Peel the shallot and mince to get 2 tbsp.
Pit & small dice the peach.
Roughly chop the cilantro stems & leaves.
Zest the lime. Quarter the lime.
Cut off and discard the stem end of the pepper; thinly slice into rounds. Wash your hands after handling the pepper.
2. Cook the rice:
In a small pot, combine the rice, a big pinch of salt, and 1 cup of water. Heat to boiling on high.
Once boiling, cover and reduce heat to low. Cook 12-14 min, or until the water has been absorbed and the rice is tender. Turn off the heat and fluff the cooked rice with a fork. Set aside in a warm place.
3. Cook the vegetables:
While the rice cooks, in a medium pan, heat 1 tbsp. of olive oil on medium-high until hot. Add the corn. Cook, without stirring, 2-3 minutes, or until lightly browned. Season with salt & pepper.
Add the shallot and as much of the pepper as you'd like, depending on how spicy you like the dish; season with salt & pepper. Cook, stirring occasionally 1-2 minutes, or until softened and fragrant.
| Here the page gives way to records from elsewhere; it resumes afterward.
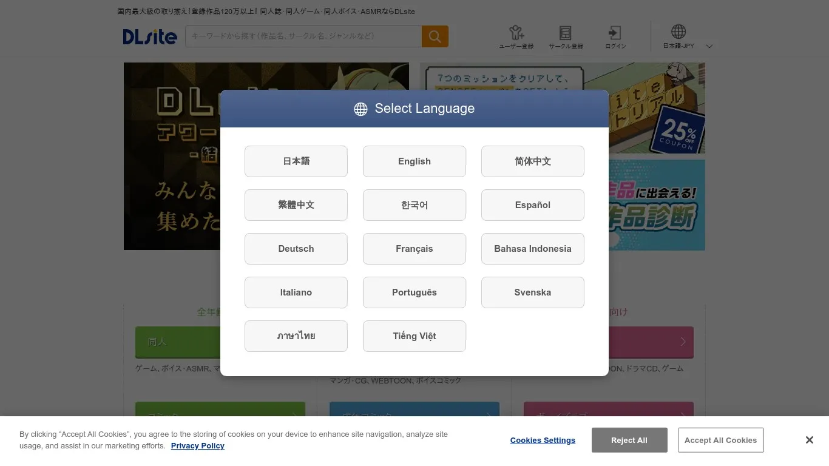Click the keyword search input field
The image size is (829, 466).
point(302,36)
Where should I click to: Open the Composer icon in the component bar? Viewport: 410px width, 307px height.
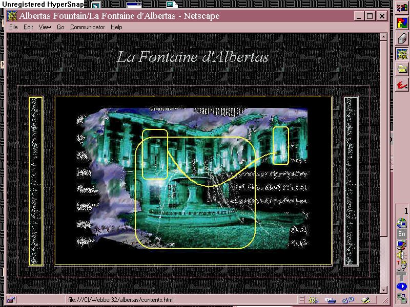pos(365,300)
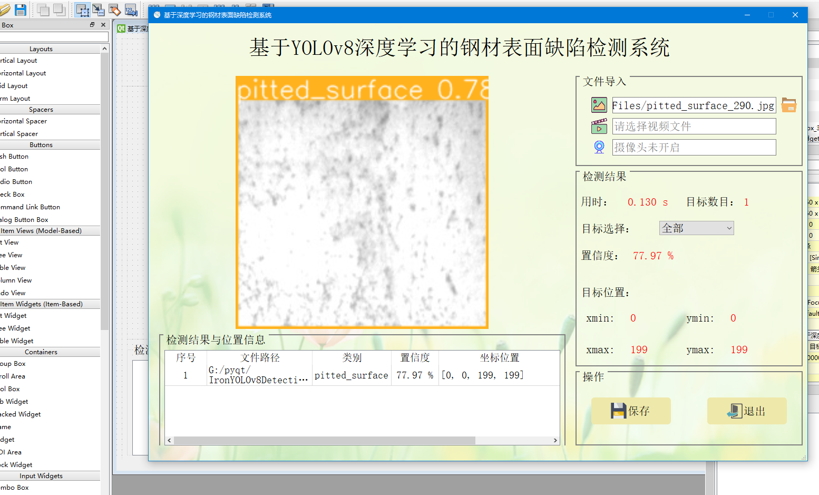
Task: Click the image file import icon
Action: 599,105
Transfer to a large bowl. Wipe out the pan.
4. Cook the salmon:
While the rice continues to cook, pat the salmon fillets dry with a paper towel; season with salt & pepper on both sides.
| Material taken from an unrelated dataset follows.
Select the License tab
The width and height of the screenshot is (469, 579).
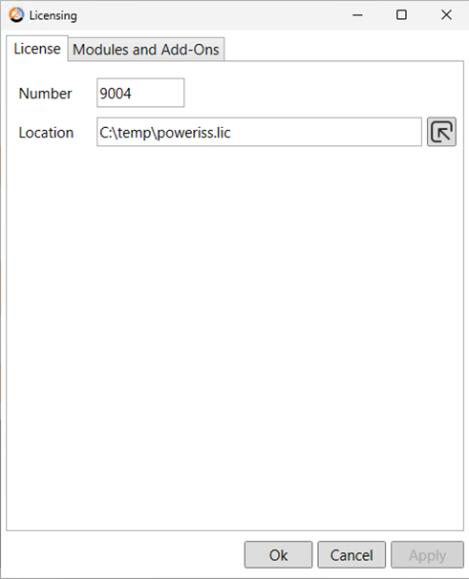coord(37,49)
In the same pan, heat 1 tbsp of olive oil on medium-high until hot.
Add the seasoned fillets, skinless side down. Cook 4-5 minutes on the first side, or until browned. Flip and cook 1-2 minutes, or until lightly browned and cooked to your desired degree of doneness. Turn off the heat.
5. Make the salsa:
While the salmon cooks, to the bowl of cooked vegetables, add the peach, half the cilantro, the juice of 2 lime wedges, and a drizzle of olive oil; season with salt & pepper. Gently stir to combine; season with salt & pepper to taste.
6. Finish the rice & plate your dish:
To the pot of cooked rice, add the lime zest, remaining cilantro, and a drizzle of olive oil; stir thoroughly to combine. Season with salt & pepper to taste.
Divide the finished rice, cooked salmon fillets, and salsa between 2 dishes. Garnish with the remaining lime wedges. Enjoy!
serves two, 610 calories
(some photos are mine, the professional looking ones are obviously from Blue Apron!)